▶ **Task requirements**
Render every line of the data below as a Markdown table with the columns Row and Line. Number the rows and leave out blank lines.

(Data excerpted from a collection)
>> start
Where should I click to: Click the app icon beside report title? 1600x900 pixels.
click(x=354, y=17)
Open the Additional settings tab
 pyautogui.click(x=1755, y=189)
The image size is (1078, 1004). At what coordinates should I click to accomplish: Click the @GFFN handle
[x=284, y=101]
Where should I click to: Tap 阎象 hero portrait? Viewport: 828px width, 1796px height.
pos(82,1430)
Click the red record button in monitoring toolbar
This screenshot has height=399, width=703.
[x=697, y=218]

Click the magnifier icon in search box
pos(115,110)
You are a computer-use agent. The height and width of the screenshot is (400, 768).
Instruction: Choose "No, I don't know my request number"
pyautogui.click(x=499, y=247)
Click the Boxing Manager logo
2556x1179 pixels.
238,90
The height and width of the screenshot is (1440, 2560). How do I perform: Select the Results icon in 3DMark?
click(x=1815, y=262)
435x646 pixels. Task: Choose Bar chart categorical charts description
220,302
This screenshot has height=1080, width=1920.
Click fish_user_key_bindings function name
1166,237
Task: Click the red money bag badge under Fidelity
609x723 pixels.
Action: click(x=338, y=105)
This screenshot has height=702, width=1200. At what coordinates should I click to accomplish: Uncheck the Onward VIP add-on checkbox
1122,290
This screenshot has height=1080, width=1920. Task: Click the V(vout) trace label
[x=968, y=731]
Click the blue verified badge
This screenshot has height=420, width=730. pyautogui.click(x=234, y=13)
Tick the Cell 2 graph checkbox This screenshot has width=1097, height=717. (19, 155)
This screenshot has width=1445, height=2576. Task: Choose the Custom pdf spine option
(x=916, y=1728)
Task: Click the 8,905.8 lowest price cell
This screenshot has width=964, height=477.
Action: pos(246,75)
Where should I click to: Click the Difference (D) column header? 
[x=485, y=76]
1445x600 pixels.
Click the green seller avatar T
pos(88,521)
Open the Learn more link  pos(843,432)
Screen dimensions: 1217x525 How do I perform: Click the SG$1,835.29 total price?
>> end
▶ **Written solution**
| Row | Line |
|---|---|
| 1 | Where should I click to: Click the app icon beside report title? 1600x900 pixels. |
| 2 | click(x=354, y=17) |
| 3 | Open the Additional settings tab |
| 4 |  pyautogui.click(x=1755, y=189) |
| 5 | The image size is (1078, 1004). At what coordinates should I click to accomplish: Click the @GFFN handle |
| 6 | [x=284, y=101] |
| 7 | Where should I click to: Tap 阎象 hero portrait? Viewport: 828px width, 1796px height. |
| 8 | pos(82,1430) |
| 9 | Click the red record button in monitoring toolbar |
| 10 | This screenshot has height=399, width=703. |
| 11 | [x=697, y=218] |
| 12 | Click the magnifier icon in search box |
| 13 | pos(115,110) |
| 14 | You are a computer-use agent. The height and width of the screenshot is (400, 768). |
| 15 | Instruction: Choose "No, I don't know my request number" |
| 16 | pyautogui.click(x=499, y=247) |
| 17 | Click the Boxing Manager logo |
| 18 | 2556x1179 pixels. |
| 19 | 238,90 |
| 20 | The height and width of the screenshot is (1440, 2560). How do I perform: Select the Results icon in 3DMark? |
| 21 | click(x=1815, y=262) |
| 22 | 435x646 pixels. Task: Choose Bar chart categorical charts description |
| 23 | 220,302 |
| 24 | This screenshot has height=1080, width=1920. |
| 25 | Click fish_user_key_bindings function name |
| 26 | 1166,237 |
| 27 | Task: Click the red money bag badge under Fidelity |
| 28 | 609x723 pixels. |
| 29 | Action: click(x=338, y=105) |
| 30 | This screenshot has height=702, width=1200. At what coordinates should I click to accomplish: Uncheck the Onward VIP add-on checkbox |
| 31 | 1122,290 |
| 32 | This screenshot has height=1080, width=1920. Task: Click the V(vout) trace label |
| 33 | [x=968, y=731] |
| 34 | Click the blue verified badge |
| 35 | This screenshot has height=420, width=730. pyautogui.click(x=234, y=13) |
| 36 | Tick the Cell 2 graph checkbox This screenshot has width=1097, height=717. (19, 155) |
| 37 | This screenshot has width=1445, height=2576. Task: Choose the Custom pdf spine option |
| 38 | (x=916, y=1728) |
| 39 | Task: Click the 8,905.8 lowest price cell |
| 40 | This screenshot has width=964, height=477. |
| 41 | Action: pos(246,75) |
| 42 | Where should I click to: Click the Difference (D) column header?  |
| 43 | [x=485, y=76] |
| 44 | 1445x600 pixels. |
| 45 | Click the green seller avatar T |
| 46 | pos(88,521) |
| 47 | Open the Learn more link  pos(843,432) |
| 48 | Screen dimensions: 1217x525 How do I perform: Click the SG$1,835.29 total price? |